ABuS is a script for backing up (and restoring) your files to a local disk.

The backups are encrypted, compressed, and deduplicated.
It is assumed that another program (e.g. rsync) is used to make off-site
copies of the backups (see below).

ABuS only backs up file content. In particular the backups do not
include permissions, symbolic links, hard links, or special files.

Content of this document:

- `Missing Features`_
- Installation_
- Documentation_

  - Purging_
  - `Off-site copies`_
  - `Index Database`_
  - `Configuration file`_
  - `Command line switches`_
- `History`_


================
Missing Features
================

- Integrity check of backup data
- Purging subject to backup archive size
- "Flattening" of restores
- Restore target directory other than "."


============
Installation
============

1. Install Python 3.6 from python.org

   - include pip
   - it helps to add python to path

2. From the command line, "as administrator" if python has been
   installed "for all users"::

    c:\path\to\python36\scripts\pip install abus

3. Create minimal config file, e.g.::

    logfile c:/my/home/abus.log
    archive e:/backups
    password password1234 just kidding!
    [include]
    c:/my/home

4. Initialise the backup directory and the index database with::

    c:\path\to\python36\scripts\abus.exe -f c:/my/home/abus.cfg --init

5. Add to Task Scheduler::

    c:\path\to\python36\scripts\abus.exe -f c:/my/home/abus.cfg --backup

   If there are any problems that prevent ABuS from getting as far as opening
   the log file (and Windows permissions can cause many such problems), then
   use cmd.exe to allow redirection::

    cmd /c
      c:\path\to\python36\scripts\abus.exe -f c:/my/home/abus.cfg --backup
      >c:\abus.err 2>&1


=============
Documentation
=============

Overview
++++++++

ABuS is a single script for handling backups. Its command line parameters
determine whether the backups are to be created, listed, or restored. The
backups are stored in subdirectories of the *backup directory* which must be on
a local filesystem. For off-site copies another program is to be used, for
example rsync.

.. warning:: Off-site copies must be made correctly to minimise the
             risk of propagating any local corruption (see below).

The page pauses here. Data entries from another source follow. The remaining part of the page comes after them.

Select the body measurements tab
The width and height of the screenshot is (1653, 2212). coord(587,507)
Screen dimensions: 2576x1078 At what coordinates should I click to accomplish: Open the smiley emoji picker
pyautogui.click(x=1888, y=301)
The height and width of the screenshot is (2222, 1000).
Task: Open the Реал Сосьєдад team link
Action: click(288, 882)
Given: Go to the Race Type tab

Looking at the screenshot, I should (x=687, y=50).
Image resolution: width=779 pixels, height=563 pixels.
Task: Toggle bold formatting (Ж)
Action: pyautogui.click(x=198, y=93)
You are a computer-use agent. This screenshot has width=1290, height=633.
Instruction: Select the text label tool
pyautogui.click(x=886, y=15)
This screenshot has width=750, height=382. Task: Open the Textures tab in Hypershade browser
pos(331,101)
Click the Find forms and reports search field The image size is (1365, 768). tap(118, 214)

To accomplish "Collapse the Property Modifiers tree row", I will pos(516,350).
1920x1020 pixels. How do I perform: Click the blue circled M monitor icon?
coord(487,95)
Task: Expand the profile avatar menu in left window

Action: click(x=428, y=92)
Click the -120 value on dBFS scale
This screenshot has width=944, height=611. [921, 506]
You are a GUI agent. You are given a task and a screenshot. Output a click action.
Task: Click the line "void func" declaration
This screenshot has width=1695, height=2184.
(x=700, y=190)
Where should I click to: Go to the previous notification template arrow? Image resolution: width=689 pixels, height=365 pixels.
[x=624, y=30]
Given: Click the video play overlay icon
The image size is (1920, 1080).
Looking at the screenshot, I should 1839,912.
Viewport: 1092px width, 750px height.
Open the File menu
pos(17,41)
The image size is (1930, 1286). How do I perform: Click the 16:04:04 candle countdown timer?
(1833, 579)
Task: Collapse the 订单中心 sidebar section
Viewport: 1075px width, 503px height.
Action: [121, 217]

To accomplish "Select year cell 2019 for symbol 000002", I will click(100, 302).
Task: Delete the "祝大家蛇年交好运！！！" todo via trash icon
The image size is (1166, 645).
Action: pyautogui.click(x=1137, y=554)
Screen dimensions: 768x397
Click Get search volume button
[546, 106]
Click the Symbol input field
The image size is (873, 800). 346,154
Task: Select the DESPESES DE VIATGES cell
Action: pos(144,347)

A configuration file is used to point to the backup directory, define the backup
set, and some options. ABuS finds the configuration file either via a command
line parameter or an environment variable.


Purging
+++++++

Old backup files are deleted after every backup.
In order to determine which backups are deleted, time is divided into slots and
all the latest version of a file in each slot is retained while the others are
subject to purging. As slots get old they are combined into bigger slots.

The configuration file defines the slot sizes using *freq*/*age* pairs of
numbers, which define that 1 version in *freq* days is to be retained for
backups up to *age* days old.

For example, if the retention values are 1 7, 7 30, 28 150, then
for each file one version a day is kept from the versions that are up
to 7 days old, one a week is kept for versions up to 30 days old, and one every
four weeks is kept up to 150 days.

The is also a single slot older than the highest *age* defined, so in the example
above one file older than 150 days will be kept as well.


Off-site copies
+++++++++++++++

ABuS only backs up to local filesystems. This means that the backups themselves
are at risk of corruption, for example from ramsomware. It is important that
another copy of the backup is made and that it fulfills these criteria:

* It must not be on a locally accessible filesystem or network share, so that
  the machine being backed up cannot corrupt it.
* Files must never be overwritten, once created, so that any local corruption
  does not propagate.
* As a consequence, partially transferred files must be removed at the
  destination.

The following is an example of an rsync command that would copy the local
backup directory to an off-site location::

 rsync --recursive --ignore-existing            \
       --exclude index.sl3 --exclude '*.part'   \
       /my/local/backups/  me@offsite:/backups/

``index.sl3`` need not be transferred because it changes and it can be rebuilt
from the static files. Files with ``.part`` extension are backup files that are
currently being written and will be renamed once complete. Excluding them
ensures that incomplete backup files are not transferred.

Off-site purging
----------------

Since it is not advisable to propagate changed files - and therefor deletions -
to the off-site copy of the backup files, these must be purged independently.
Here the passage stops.